Yes. This use of "inline" has been portable for years.
Besides, autoconf's AC_C_INLINE has worked forever, and
if some application that does not use autoconf also
targets a compiler without inline support, they
can easily define 'inline' to empty.
> Here's the patch that works for me:
>
> --- dfa.c~0 2011-06-23 12:27:01.000000000 +0300
> +++ dfa.c 2011-10-03 08:37:13.807662600 +0200
> @@ -109,6 +109,11 @@ is_blank (int c)
> /* Sets of unsigned characters are stored as bit vectors in arrays of ints.
> */
> typedef int charclass[CHARCLASS_INTS];
>
> +/* Convert a possibly-signed character to an unsigned character.

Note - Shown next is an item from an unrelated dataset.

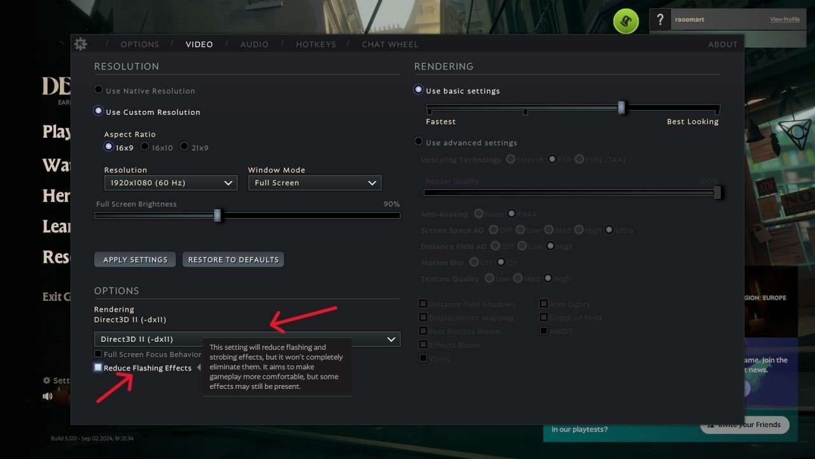The image size is (815, 459).
Task: Choose the 21x9 aspect ratio
Action: (x=184, y=147)
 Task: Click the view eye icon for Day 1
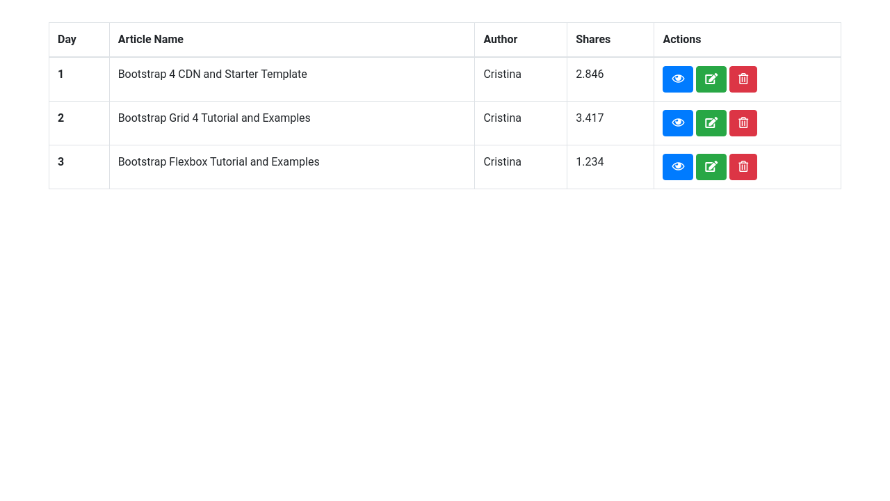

This is
> + a bit safer than casting to unsigned char, since it catches some type
> + errors that the cast doesn't. */
> +static inline unsigned char to_uchar (char ch) { return ch; }
> +
> /* Sometimes characters can only be matched depending on the surrounding
> context. Such context decisions depend on what the previous character
> was, and the value of the current (lookahead) character. Context
> @@ -696,14 +701,16 @@ static unsigned char const *buf_end; /*
> { \
> cur_mb_len = 1; \
> --lexleft; \
> - (wc) = (c) = (unsigned char) *lexptr++; \
> + (wc) = (c) = to_uchar (*lexptr++); \
> } \
> else \
> { \
> + unsigned char uc; \
> lexptr += cur_mb_len; \
> lexleft -= cur_mb_len; \
> (wc) = _wc; \
> - (c) = wctob(wc); \
> + uc = (unsigned) wctob(wc); \
> + (c) = uc; \
If that works for you, then you must not be
testing with anything that would set C to \xff.
Using that code would truncate wctob's "int" result to "char" width,
and thus make it impossible to distinguish between a result of 0xff and EOF.
I am unable to reproduce a failure by compiling with -fsigned-char,
so I guess I'll have to rely on your Windows-specific testing.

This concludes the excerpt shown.